The diagnostic evaluation of epilepsy begins with a detailed clinical history, supported by eyewitness accounts and, when available, video recordings, to confirm whether the reported event was a seizure and distinguish it from common mimics such as non-epileptic seizures.

Following clinical evaluation, selected tests including a sleep study may be used to rule out acute causes and seizure mimics. A 12-lead electrocardiogram (ECG) is recommended for all individuals presenting with a first seizure, to screen for cardiac arrhythmias and other cardiovascular conditions that may resemble epilepsy. Blood tests may be performed to identify metabolic disturbances such as hypoglycemia, electrolyte imbalances, or renal and hepatic dysfunction, particularly in acute settings.

Once epilepsy is suspected, electroencephalography (EEG) is used to support the diagnosis. A routine EEG may include activation techniques such as hyperventilation or photic stimulation. However, a normal EEG does not rule out epilepsy. When initial EEG findings are inconclusive, prolonged monitoring techniques such as ambulatory or video EEG may be necessary, including sleep-deprived recordings.

Neuroimaging, usually with magnetic resonance imaging (MRI), is recommended to detect structural causes of epilepsy. If MRI is contraindicated or unavailable, computed tomography (CT) may be considered.

Additional tests may be guided by clinical context. Genetic testing may be considered in individuals with early-onset epilepsy, developmental delay and/or features of a known genetic epilepsy syndrome. Testing for neuronal antibodies may be appropriate in suspected cases of autoimmune encephalitis, particularly when seizures are new-onset, progressive and/or treatment-resistant. Metabolic testing may be pursued in infants or children with unexplained epilepsy, especially when developmental regression or multisystem involvement is present.

Serum prolactin may occasionally be measured after a suspected seizure, particularly to help distinguish epileptic seizures from non-epileptic events. While it can be elevated following certain seizure types, the test lacks sufficient sensitivity and specificity and is not recommended for routine use.

===Differential diagnosis===

Several conditions can resemble epileptic seizures and are collectively referred to as non-epileptic seizures. Common mimics include fainting (syncope), psychogenic non-epileptic seizures (PNES), transient ischemic attacks, migraine, narcolepsy, and various sleep or movement disorders. In children, events such as reflux, breath-holding spells, parasomnias and others may resemble seizures.
Psychogenic non-epileptic seizures (PNES) are involuntary episodes that resemble epileptic seizures but are not associated with abnormal electrical discharges. They are classified as functional neurological disorders and are typically associated with psychological distress or trauma. Studies suggest that approximately 20% of individuals referred to epilepsy centers are diagnosed with PNES, and up to 10% of these individuals also have coexisting epilepsy. Differentiating between the two can be difficult and often requires prolonged video EEG monitoring.

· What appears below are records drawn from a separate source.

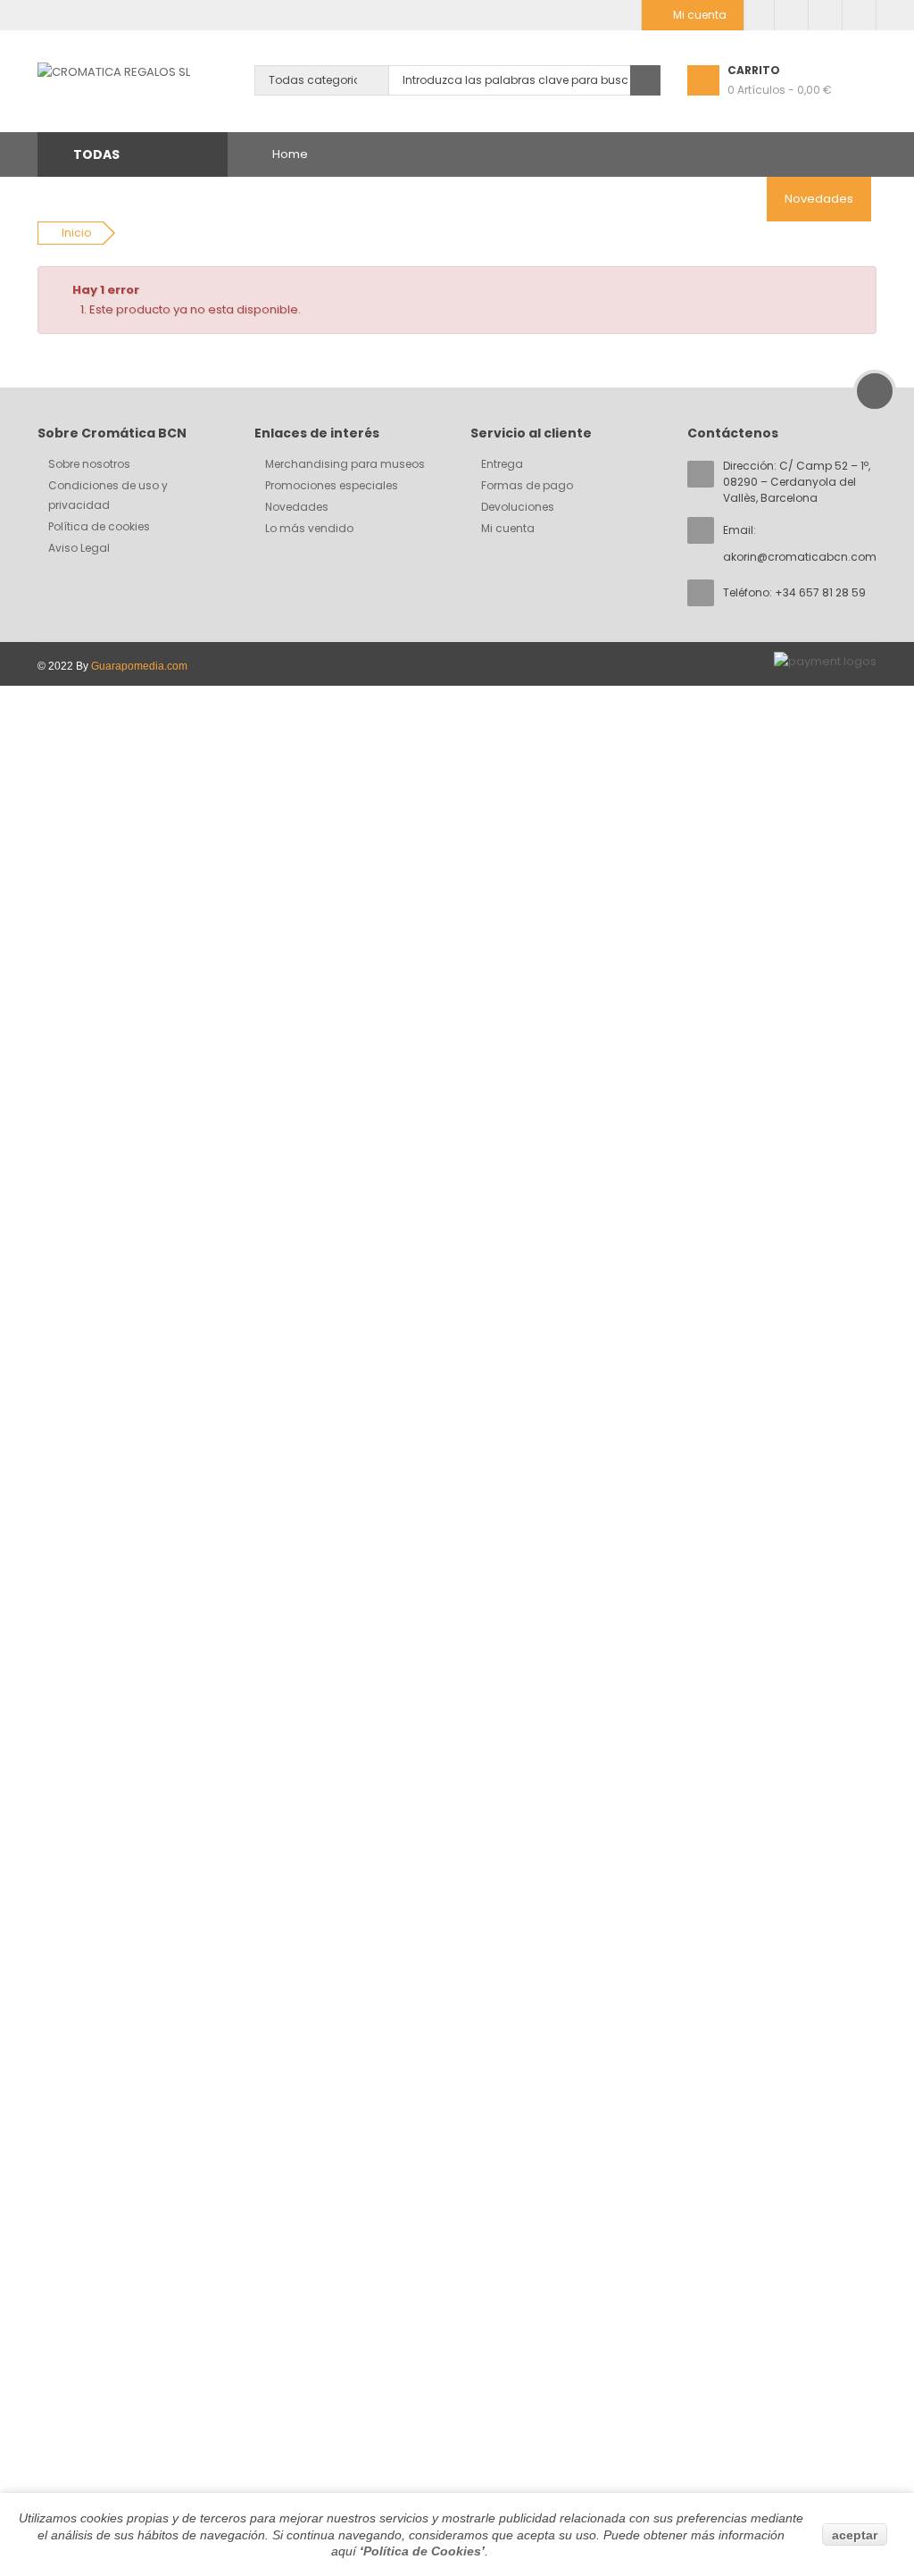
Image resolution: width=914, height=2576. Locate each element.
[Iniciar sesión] (859, 14)
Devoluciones (517, 506)
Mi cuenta (508, 528)
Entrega (502, 463)
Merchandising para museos (345, 463)
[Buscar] (645, 80)
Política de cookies (99, 526)
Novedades (296, 506)
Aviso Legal (79, 547)
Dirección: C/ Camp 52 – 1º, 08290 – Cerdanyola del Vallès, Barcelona (796, 481)
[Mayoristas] (759, 14)
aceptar (854, 2535)
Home (290, 154)
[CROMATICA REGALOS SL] (113, 71)
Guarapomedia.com (139, 666)
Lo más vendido (309, 528)
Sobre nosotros (89, 463)
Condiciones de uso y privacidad (108, 495)
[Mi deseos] (791, 14)
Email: (800, 543)
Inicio (76, 232)
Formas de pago (527, 485)
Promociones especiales (331, 485)
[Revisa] (825, 14)
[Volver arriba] (875, 391)
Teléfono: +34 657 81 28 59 (794, 592)
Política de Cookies (422, 2551)
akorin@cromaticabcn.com (800, 556)
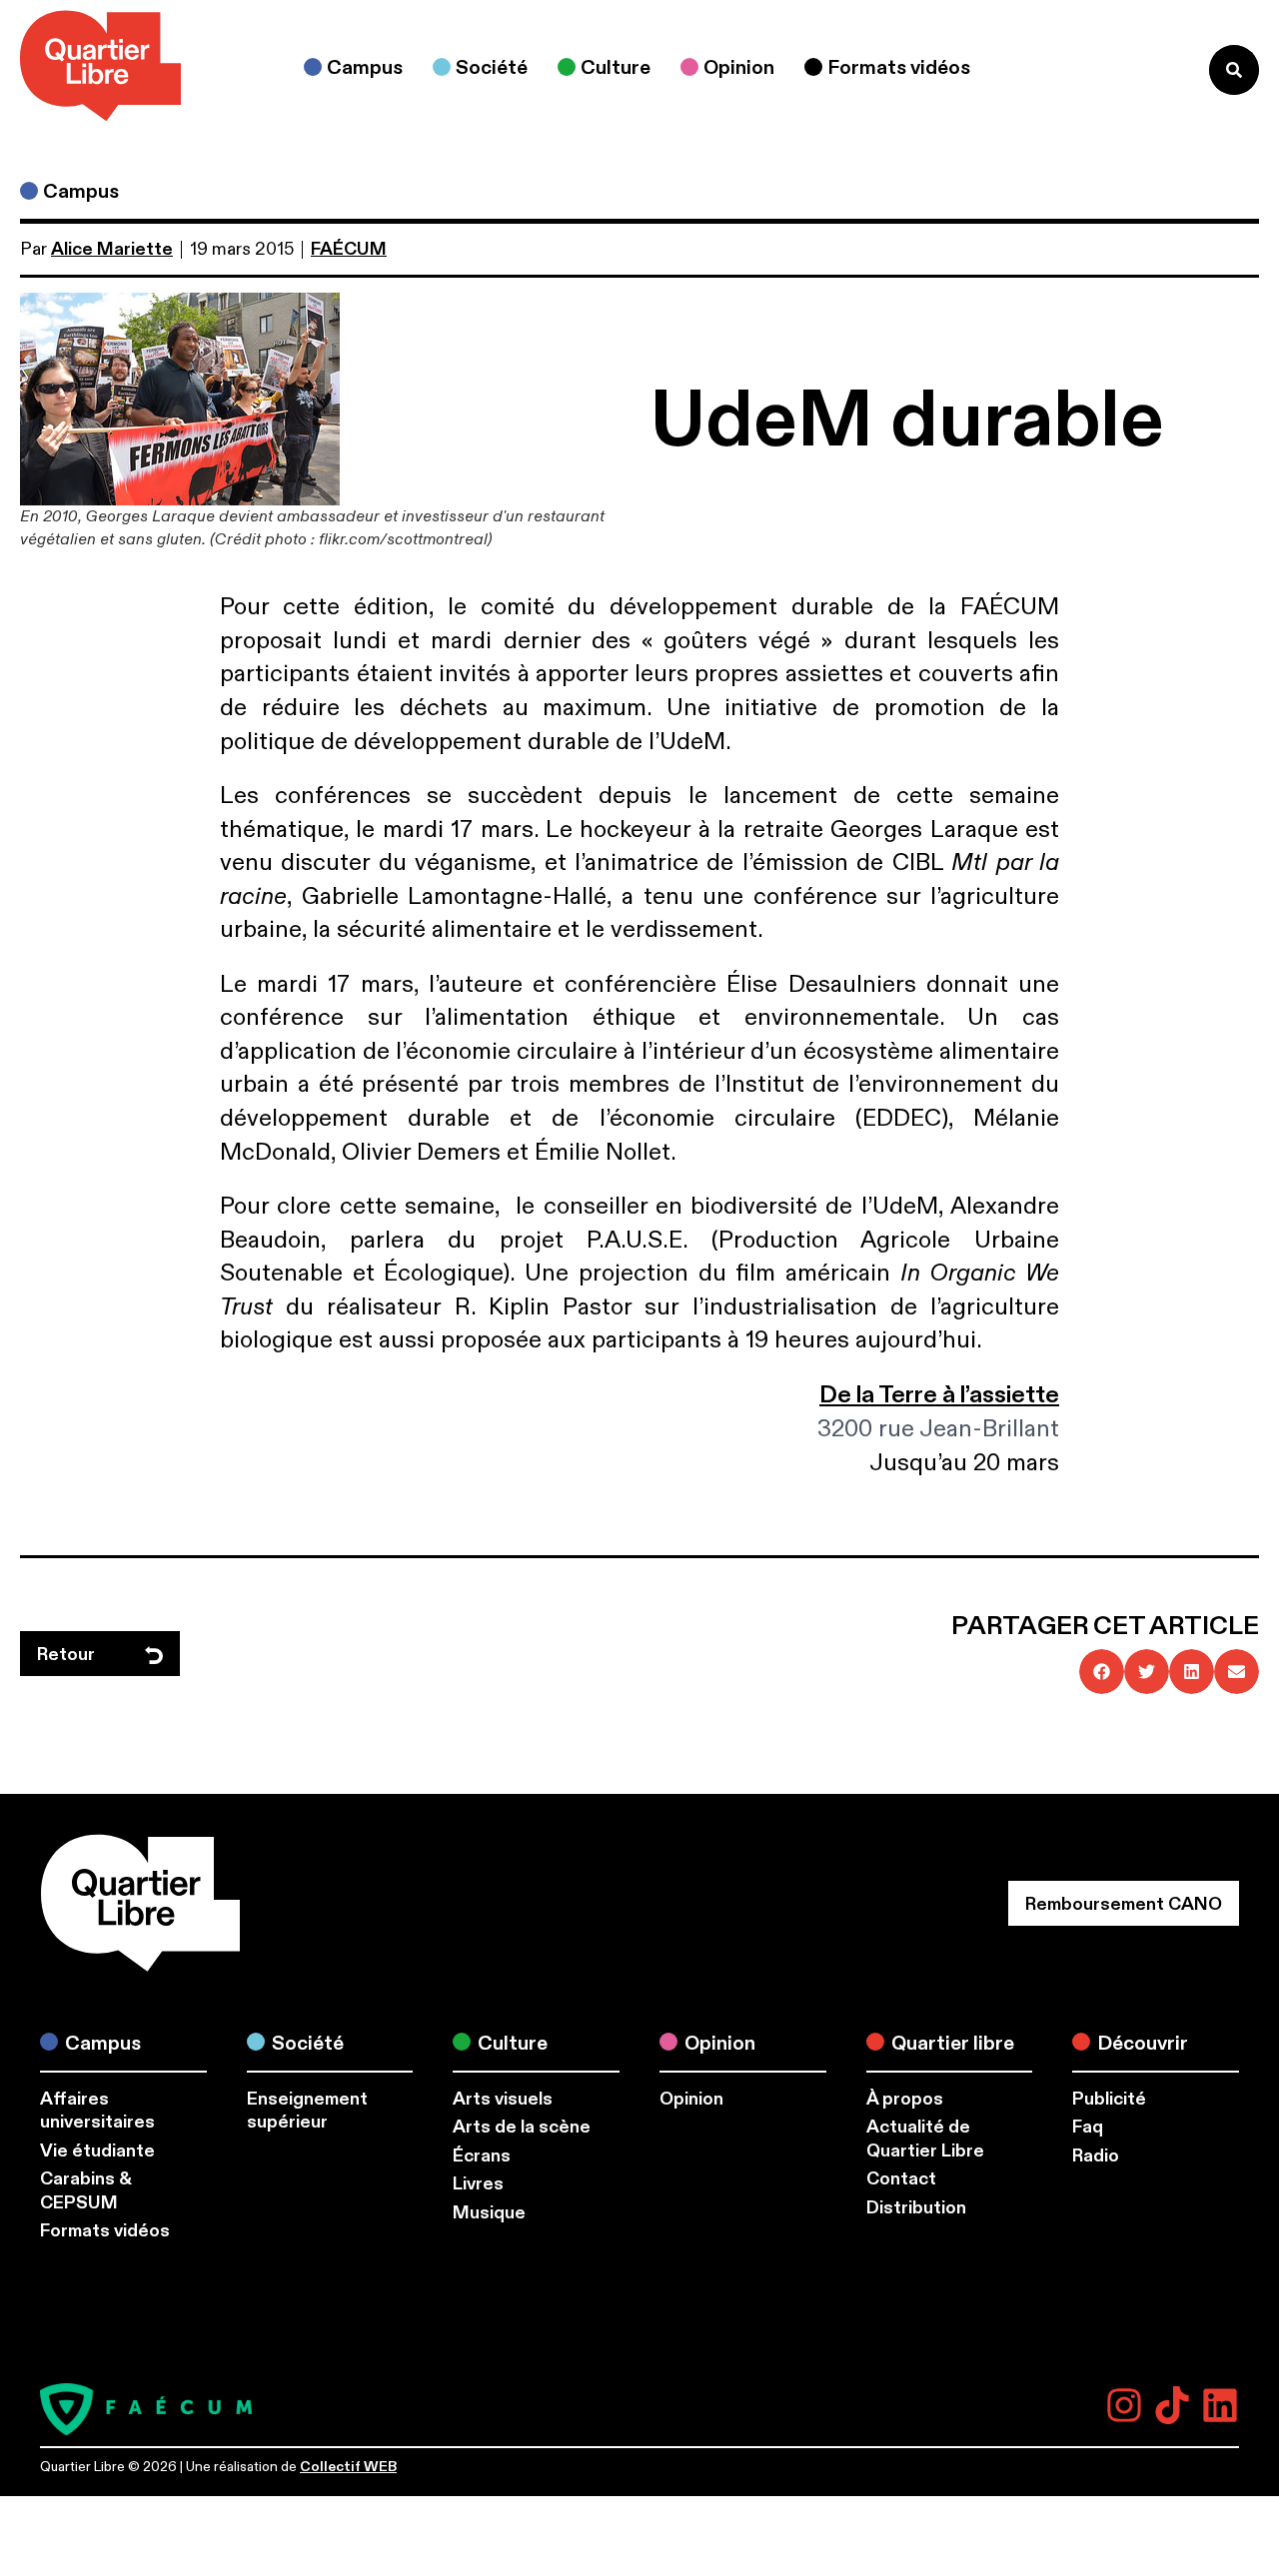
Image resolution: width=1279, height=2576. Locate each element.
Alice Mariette (112, 249)
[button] (1101, 1671)
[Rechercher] (1234, 70)
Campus (81, 191)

Misdiagnosis remains a significant concern in epilepsy. Reported rates vary widely, from 2% to 71%, depending on factors such as clinical setting, patient population, diagnostic criteria and physician expertise.

==Prevention==
Although many causes of epilepsy are not preventable, several known risk factors are modifiable. Perinatal care can lower the risk of epilepsy in infants. Vaccination programs, especially against neurotropic infections such as measles and meningitis, play a key role in preventing epilepsy caused by central nervous system infections. In low- and middle-income countries, neurocysticercosis remains a major preventable cause of epilepsy, which can be reduced through improved sanitation and food safety. Eliminating or reducing risk factors for seizures in older adults such as inactivity, smoking, diabetes, high blood pressure, and excessive alcohol consumption have been suggested as strategies to help prevent epilepsy in older adults.

== Complications ==
Epilepsy can lead to a range of medical, psychological, and social complications, particularly when seizures are frequent or uncontrolled. One of the most serious risks is injury during a seizure, including falls, burns, or accidents while driving, swimming, or operating machinery. The risk of drowning is significantly increased in people with epilepsy, especially those with poor seizure control.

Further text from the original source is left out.